Thyrotoxicosis is the hypermetabolic condition associated with elevated levels of free thyroxine (FT4) and/or free triiodothyronine (FT3). Most clinicians, exclusive of endocrinologists, use the terms hyperthyroidism and thyrotoxicosis interchangeably. This article discusses the causes of thyrotoxicosis associated with hyperthyroidism (excess synthesis and release of thyroid hormone) and the surreptitious use of thyroid hormone. (See also Subacute Thyroiditis.)

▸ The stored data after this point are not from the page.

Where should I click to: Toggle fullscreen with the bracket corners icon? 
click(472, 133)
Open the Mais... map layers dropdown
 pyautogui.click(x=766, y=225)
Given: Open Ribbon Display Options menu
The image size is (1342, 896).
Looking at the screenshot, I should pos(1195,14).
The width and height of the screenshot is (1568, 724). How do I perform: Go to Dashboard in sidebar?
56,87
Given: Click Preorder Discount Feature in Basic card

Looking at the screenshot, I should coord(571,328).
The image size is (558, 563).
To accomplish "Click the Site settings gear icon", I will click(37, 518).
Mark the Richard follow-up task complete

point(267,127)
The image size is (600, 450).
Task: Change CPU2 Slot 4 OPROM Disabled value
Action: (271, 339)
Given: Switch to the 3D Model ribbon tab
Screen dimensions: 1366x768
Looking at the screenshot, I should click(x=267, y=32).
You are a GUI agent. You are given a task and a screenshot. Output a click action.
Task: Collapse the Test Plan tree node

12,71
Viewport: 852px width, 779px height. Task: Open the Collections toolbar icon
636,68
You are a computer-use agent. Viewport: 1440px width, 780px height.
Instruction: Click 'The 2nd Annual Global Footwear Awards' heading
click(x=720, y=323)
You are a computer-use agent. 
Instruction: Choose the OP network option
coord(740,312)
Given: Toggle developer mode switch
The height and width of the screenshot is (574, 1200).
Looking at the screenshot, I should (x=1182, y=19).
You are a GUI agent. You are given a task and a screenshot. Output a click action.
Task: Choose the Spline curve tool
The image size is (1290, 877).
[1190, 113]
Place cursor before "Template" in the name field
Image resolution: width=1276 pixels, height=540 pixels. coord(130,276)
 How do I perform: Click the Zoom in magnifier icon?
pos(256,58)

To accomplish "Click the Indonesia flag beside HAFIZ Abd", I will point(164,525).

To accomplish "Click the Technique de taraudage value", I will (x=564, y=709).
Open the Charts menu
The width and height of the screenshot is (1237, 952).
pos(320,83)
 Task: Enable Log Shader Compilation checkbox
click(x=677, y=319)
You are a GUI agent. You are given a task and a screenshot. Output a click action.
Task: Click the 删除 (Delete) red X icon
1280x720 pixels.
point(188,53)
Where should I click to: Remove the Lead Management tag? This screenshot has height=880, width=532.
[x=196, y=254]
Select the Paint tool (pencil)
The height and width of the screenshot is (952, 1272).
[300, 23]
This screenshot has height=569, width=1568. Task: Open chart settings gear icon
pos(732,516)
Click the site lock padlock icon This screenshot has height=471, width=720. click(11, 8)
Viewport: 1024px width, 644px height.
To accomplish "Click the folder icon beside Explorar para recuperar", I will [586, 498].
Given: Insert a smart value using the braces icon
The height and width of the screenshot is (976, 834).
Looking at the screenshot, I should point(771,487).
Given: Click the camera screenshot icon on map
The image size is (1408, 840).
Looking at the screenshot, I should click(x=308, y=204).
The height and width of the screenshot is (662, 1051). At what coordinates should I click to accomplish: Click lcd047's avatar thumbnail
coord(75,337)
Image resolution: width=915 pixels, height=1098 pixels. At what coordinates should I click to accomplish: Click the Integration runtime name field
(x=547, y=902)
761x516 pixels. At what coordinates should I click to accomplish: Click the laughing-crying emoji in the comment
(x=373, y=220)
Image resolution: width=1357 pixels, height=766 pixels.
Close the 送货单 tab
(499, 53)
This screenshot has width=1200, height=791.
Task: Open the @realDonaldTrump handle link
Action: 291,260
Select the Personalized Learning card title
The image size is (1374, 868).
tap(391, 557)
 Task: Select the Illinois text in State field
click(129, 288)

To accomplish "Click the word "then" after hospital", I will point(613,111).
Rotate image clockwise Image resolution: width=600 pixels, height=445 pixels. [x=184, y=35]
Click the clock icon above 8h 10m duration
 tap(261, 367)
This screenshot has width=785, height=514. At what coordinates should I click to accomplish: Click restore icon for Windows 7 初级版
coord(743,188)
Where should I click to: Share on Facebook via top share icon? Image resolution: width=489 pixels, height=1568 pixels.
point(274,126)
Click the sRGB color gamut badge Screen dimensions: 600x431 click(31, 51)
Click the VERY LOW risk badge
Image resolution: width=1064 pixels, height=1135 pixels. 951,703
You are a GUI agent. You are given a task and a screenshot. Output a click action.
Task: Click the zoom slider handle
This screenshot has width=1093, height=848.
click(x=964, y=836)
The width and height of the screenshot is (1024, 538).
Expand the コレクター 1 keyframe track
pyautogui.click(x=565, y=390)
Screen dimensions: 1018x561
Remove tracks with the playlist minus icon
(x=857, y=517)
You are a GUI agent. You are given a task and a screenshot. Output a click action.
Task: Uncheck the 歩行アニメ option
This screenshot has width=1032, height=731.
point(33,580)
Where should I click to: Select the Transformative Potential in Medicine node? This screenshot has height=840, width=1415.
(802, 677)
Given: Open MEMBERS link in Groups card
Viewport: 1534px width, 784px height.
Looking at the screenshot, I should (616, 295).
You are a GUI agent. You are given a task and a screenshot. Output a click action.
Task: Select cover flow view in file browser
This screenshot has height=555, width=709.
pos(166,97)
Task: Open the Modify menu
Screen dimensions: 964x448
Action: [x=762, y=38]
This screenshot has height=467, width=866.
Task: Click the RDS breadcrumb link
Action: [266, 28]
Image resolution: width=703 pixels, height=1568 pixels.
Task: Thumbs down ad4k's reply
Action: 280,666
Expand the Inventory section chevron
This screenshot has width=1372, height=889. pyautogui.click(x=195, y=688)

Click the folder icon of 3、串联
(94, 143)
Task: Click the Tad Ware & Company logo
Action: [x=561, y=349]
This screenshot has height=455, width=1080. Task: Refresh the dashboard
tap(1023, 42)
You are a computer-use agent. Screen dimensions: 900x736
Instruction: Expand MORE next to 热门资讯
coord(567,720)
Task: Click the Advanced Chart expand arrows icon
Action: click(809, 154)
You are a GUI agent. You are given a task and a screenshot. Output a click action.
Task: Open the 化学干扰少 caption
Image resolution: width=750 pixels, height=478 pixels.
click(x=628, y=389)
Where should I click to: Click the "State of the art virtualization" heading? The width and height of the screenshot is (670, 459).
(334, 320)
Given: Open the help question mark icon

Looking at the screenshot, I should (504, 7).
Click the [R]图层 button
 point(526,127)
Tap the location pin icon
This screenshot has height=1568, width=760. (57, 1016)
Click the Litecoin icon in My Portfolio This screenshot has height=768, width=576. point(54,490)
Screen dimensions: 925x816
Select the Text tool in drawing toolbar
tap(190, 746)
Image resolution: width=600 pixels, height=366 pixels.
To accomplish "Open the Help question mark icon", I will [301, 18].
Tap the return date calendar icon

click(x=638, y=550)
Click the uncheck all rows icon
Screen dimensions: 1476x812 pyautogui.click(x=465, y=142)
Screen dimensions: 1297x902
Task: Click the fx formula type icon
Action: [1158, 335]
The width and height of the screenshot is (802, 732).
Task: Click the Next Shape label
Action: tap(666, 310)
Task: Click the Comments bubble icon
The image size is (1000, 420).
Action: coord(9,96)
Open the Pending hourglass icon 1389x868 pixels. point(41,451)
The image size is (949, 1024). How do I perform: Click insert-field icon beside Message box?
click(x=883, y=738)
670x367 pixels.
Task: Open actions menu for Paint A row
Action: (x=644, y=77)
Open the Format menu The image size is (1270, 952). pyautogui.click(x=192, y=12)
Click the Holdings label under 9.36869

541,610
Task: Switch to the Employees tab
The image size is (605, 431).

The most common forms of hyperthyroidism include diffuse toxic goiter (Graves disease), toxic multinodular goiter (Plummer disease), and toxic adenoma. Together with subacute thyroiditis, these conditions constitute 85-90% of all causes of thyrotoxicosis. Table 1 contains a list of hyperthyroid conditions associated with thyrotoxicosis. For patient education information, see the Thyroid and Metabolism Center, as well as Thyroid Problems. (See Etiology, Clinical, Treatment, and Medications.)

Table 1. Common, Less Common, and Uncommon Forms of Thyrotoxicosis and Hyperthyroidism (Open Table in a new window)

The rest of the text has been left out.